BATENDO O MARTELO OU VOTANDO A LEI: A POLÊMICA EM TORNO DE QUEM DEVE DECIDIR SOBRE O ABORTO

outubro 5, 2013 — Deixe um comentário

Finalizando essa série de postagens sobre controle de constitucionalidade e democracia, eis a última abordagem, a qual coloca em confronto direto ambos os autores anteriormente estudados, Ronald Dworkin e Jeremy Waldron. Apesar de eu, particularmente, ser a favor da descriminalização do aborto sob certas condições, o objeto do presente post não é explorar tal temática. Deixando as coisas bem claras, ele somente tem por finalidade apresentar a polêmica acerca de quem deve decidir sobre tal questão: o Poder Judiciário ou o Poder Legislativo.

Desse modo, este texto se justifica simplesmente como forma de ilustrar o debate até aqui apresentado, mostrando alguns dos argumentos de ambos os autores sobre o aborto no que tange, especificamente, à qualidade da deliberação pública no Parlamento e na Corte. Assim, busca-se tão somente investigar este problema: a maioria, necessariamente, tende a não respeitar o direito das minorias na aprovação de uma lei? Como nos Estados Unidos o direito ao aborto foi reconhecido pela Suprema Corte, não pelo Parlamento, o debate ganha contornos interessantes, ainda mais quando se constata que diversos países europeus tiverem o reconhecimento de tal direito garantido por lei, não por uma decisão judicial.

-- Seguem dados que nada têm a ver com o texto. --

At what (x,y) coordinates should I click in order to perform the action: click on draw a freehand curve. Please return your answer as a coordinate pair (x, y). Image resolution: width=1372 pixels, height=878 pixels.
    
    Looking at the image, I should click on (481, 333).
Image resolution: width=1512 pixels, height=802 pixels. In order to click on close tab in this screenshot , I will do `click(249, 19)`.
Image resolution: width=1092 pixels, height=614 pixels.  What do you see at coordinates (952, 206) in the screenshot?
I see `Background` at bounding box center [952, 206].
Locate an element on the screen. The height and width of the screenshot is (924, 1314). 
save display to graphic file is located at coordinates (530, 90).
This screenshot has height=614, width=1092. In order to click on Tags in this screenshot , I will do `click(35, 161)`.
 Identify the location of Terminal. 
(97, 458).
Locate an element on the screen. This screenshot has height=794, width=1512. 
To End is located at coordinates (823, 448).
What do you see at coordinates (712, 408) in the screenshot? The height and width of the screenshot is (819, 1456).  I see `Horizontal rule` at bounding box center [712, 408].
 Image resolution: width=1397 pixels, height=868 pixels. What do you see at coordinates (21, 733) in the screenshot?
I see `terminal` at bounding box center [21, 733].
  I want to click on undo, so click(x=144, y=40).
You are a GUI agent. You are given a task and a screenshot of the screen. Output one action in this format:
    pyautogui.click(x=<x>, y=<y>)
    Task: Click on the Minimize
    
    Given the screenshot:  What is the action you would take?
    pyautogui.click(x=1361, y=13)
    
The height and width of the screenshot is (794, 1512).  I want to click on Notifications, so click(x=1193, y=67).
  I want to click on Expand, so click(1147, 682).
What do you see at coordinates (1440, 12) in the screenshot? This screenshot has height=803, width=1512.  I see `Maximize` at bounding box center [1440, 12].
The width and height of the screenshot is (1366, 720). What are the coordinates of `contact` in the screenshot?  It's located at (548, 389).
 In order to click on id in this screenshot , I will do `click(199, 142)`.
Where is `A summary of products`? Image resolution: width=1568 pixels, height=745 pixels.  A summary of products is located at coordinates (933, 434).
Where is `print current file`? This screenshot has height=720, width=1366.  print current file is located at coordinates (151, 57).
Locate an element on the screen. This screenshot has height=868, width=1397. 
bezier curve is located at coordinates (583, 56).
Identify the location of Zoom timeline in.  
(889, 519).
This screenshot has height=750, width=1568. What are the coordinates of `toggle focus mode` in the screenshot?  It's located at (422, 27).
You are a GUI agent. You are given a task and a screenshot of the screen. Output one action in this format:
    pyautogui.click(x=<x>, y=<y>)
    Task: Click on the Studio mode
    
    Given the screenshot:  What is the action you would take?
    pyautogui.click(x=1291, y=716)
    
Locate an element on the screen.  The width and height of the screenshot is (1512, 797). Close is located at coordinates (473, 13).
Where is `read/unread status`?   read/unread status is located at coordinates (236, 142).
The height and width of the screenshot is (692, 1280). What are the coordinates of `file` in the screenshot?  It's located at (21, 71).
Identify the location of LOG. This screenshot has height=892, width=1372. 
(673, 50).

Como mencionado nos posts anteriores, um dos principais argumentos para a defesa da revisão judicial da lei é a má qualidade do debate parlamentar, constantemente influenciado por intrigas, jogos de poder e uma desconsideração, flagrante ou disfarçada, dos verdadeiros argumentos em jogo. Tais defeitos não seriam encontrados nas Cortes, que teriam mais condições de levar os direitos das pessoas a sério.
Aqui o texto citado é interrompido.